▸ **YOUR OBJECTIVE**
Check every line below for the word "screenshot" and copy each one that has it.

▸ **PROVIDED MATERIAL**

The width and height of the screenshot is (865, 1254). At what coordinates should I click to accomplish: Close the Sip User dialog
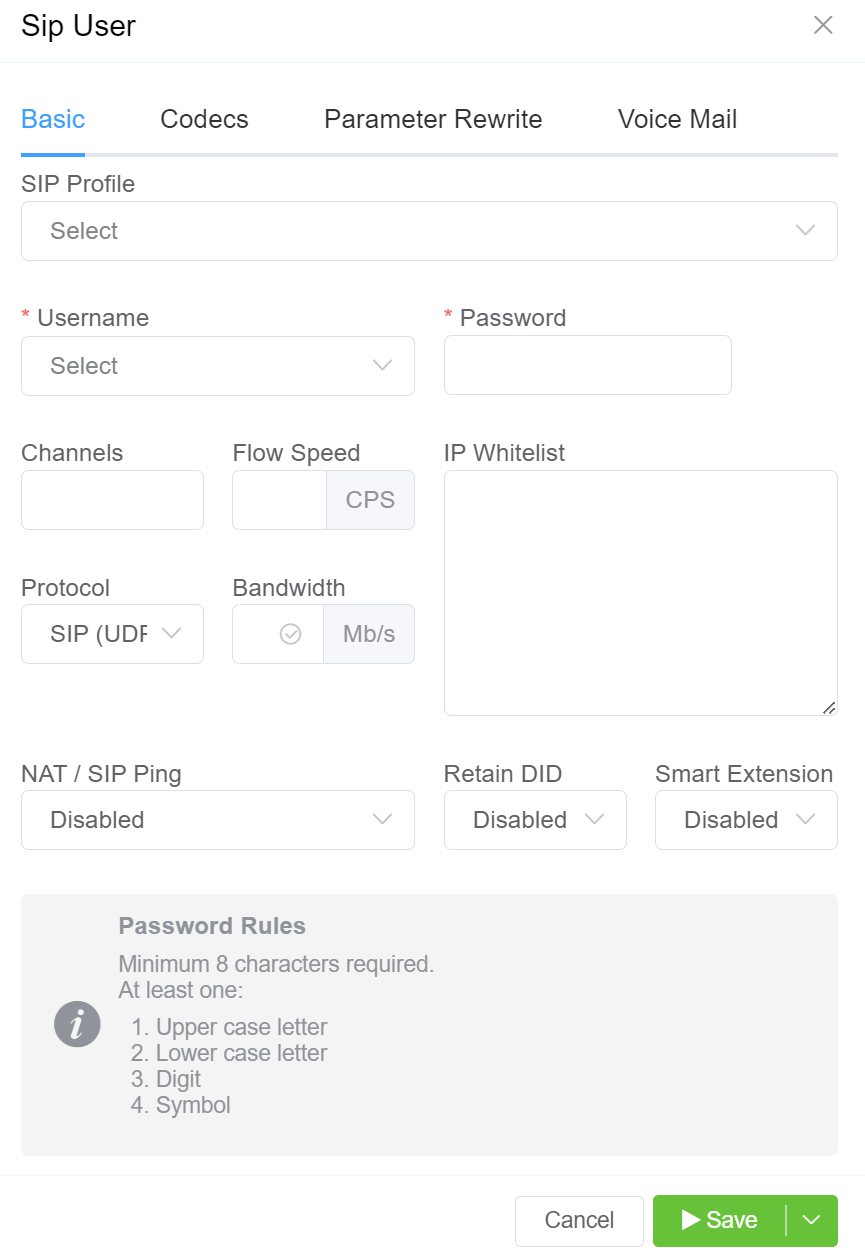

--

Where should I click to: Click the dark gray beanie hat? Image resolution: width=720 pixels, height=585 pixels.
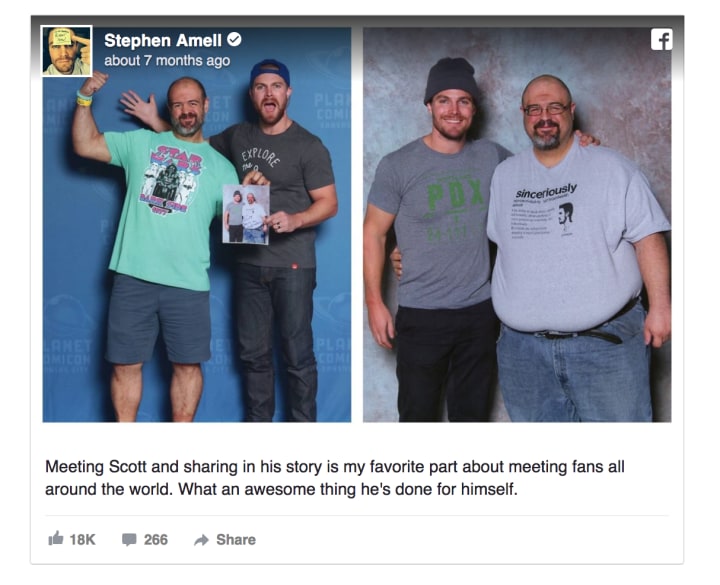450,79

* * *

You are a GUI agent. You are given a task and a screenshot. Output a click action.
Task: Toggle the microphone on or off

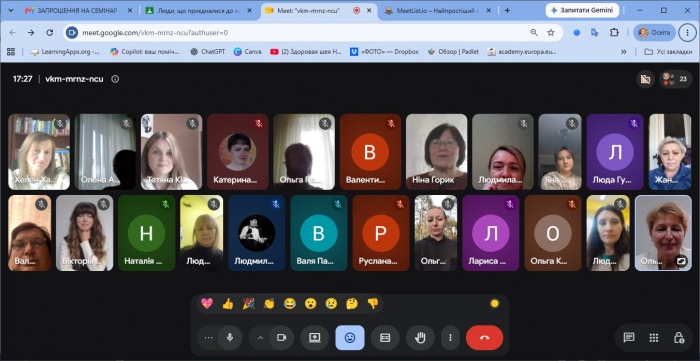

▸ **WORKED SOLUTION**
The width and height of the screenshot is (865, 1254). At what coordinates should I click to accomplish: Close the Sip User dialog
You are a GUI agent. You are given a task and a screenshot. Output a click action.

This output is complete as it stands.